• Source data
+===+

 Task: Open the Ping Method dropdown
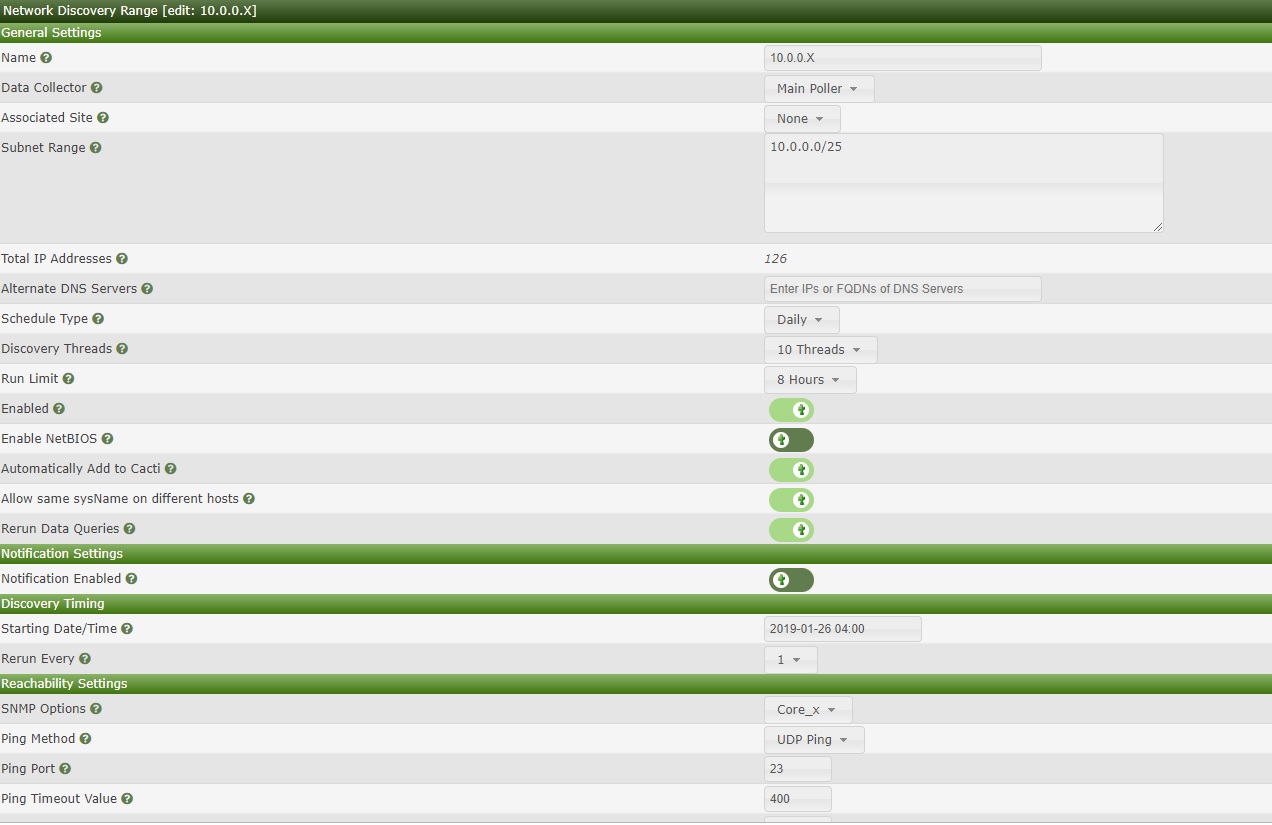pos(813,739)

+===+

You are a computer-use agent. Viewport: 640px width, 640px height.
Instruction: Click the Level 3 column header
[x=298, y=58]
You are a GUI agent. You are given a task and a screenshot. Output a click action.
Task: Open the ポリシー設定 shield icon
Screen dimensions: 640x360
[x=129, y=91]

+===+

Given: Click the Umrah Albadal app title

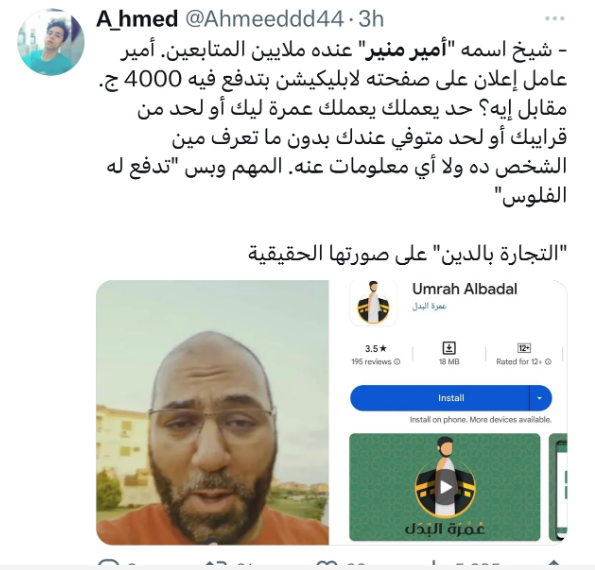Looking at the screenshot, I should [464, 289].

+===+

• Work task
Every line above with the word "agent" is to be copied out.

• Answer to this problem
You are a computer-use agent. Viewport: 640px width, 640px height.
You are a GUI agent. You are given a task and a screenshot. Output a click action.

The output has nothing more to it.